Metal cations Cr(III), Mn(II), Fe(III), Co(II), Ni(II), Zn(II), Cd(II), Hg(II), Pb(II), Al(III), and UO2(II) form stable complexes with tetracycline (Ghandour et al. 1992). Formation of TC complexes with iron can be used for tetracycline removal from water. Wang et al. (2015) indicate that during the degradation of TC, complexes of the antibiotic with iron (III) are probably formed, followed by oxidation of iron (III). Fe(III)CIT complexes are very photoreactive, and the optimum photodegradation conditions are at pH 6.9 (Feng et al. 2012).

Among iron chelates used in our experiments for the degradation of tetracycline, the most effective were Fe(III)CIT and Na[Fe(EDTA)]. After using Fe(III)CIT degraded TC in 90 % when it was used at the highest concentration (10 × 10−5 M), while the degree of degradation caused by Na[Fe(EDTA)] was lower by over a half. The quantum efficiency of TC solution fluorescence varied within 10 days, depending on the properties of the TC degradation products. The intensity of fluorescence of products formed by the action Na[Fe(EDTA)] or Fe(III)TGLY on TC increased only slightly within 10 days, by 4 and 7 %, respectively. The action of Fe(III)CIT on TC resulted in a much bigger increase of fluorescence (20 % in 10 days). The ozonation treatment, on the other hand, resulted in formation of a different product with a fluorescence maximum at λ = 523 nm and a drop of fluorescence of the solution by 50 %. The quantum efficiencies of these products fluorescence could not be precisely determined, however, as the solutions contained detectable amounts of unmodified TC even after 10 days of the experiment.

Conclusion

Tetracycline (5 × 10−5 M) contaminant of water can be deactivated very efficiently by ozonation—application of 12 mg ozone resulted in immediate degradation of the antibiotic. Within 10 days of the experiment, a 55 % drop of TC absorbance was observed as a result of ozonation treatment. The fluorescence spectra indicate the formation of two TC degradation products with maxima of fluorescence at λ = 523 nm and λ = 531 nm. The product with fluorescence maximum at λ = 523 nm is stable—is not converted into another product during 10 days.
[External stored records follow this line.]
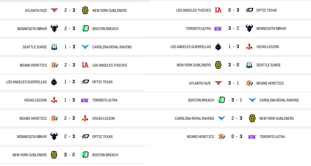Screen dimensions: 311x166
Task: Open the VEGAS LEGION name versus Toronto Ultra
Action: [36, 100]
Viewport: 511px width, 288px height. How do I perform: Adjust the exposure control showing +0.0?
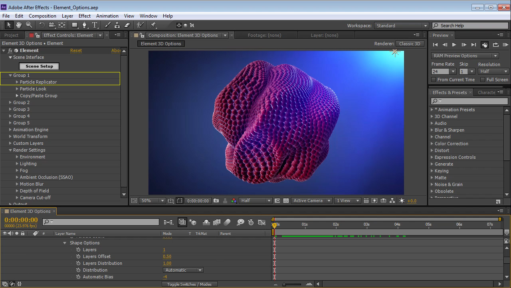coord(412,200)
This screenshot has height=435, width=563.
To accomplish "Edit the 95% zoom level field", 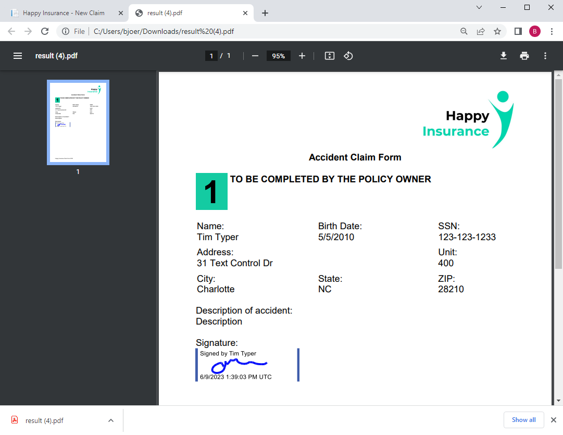I will pos(278,56).
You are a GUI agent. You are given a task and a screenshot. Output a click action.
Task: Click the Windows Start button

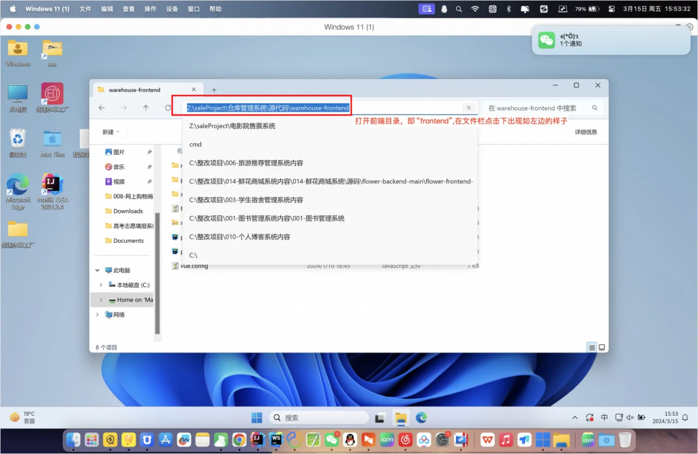(x=257, y=417)
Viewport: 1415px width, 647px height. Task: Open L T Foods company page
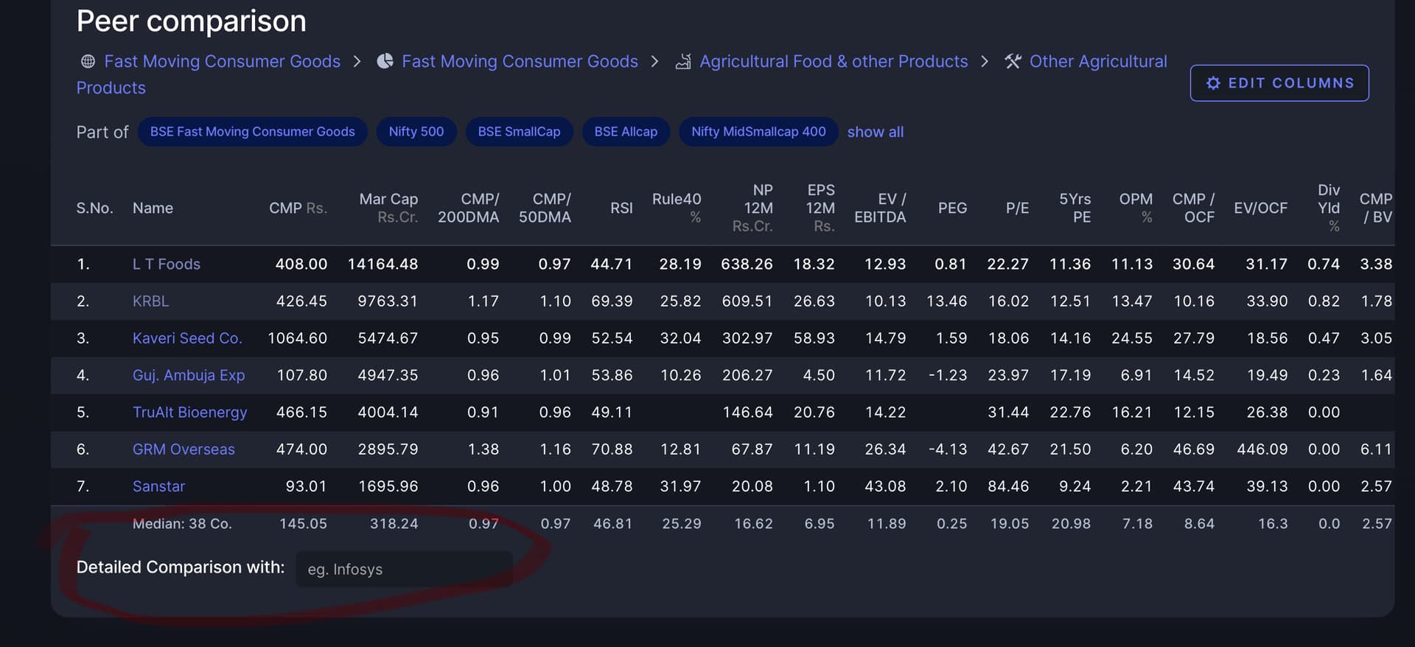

The chemical treatments with iron(III) sodium ethylenediaminetetraacetate, iron(III) citrate and iron(III) trisglycinate were less efficient, the best of them being iron(III) citrate which degraded tetracycline by 90 % during 10 days of the experiment, leading to the formation of a tetracycline degradation product with a fluorescence maximum at λ = 500 nm. The action of iron(III) sodium ethylenediaminetetraacetate and iron(III) trisglycinate on tetracycline resulted in formation of a product with a fluorescence maximum at λ = 531 nm. The degree of tetracycline degradation, measured after 10 days for these compounds, was 42 and 36 %, respectively. Our experiments enabled us to follow the temporal changes in tetracycline level during 10 days after ozonation or UV-C treatment or 10 days of action of iron(III) sodium ethylenediaminetetraacetate, iron(III) trisglycinate and iron(III) citrate in tetracycline solution.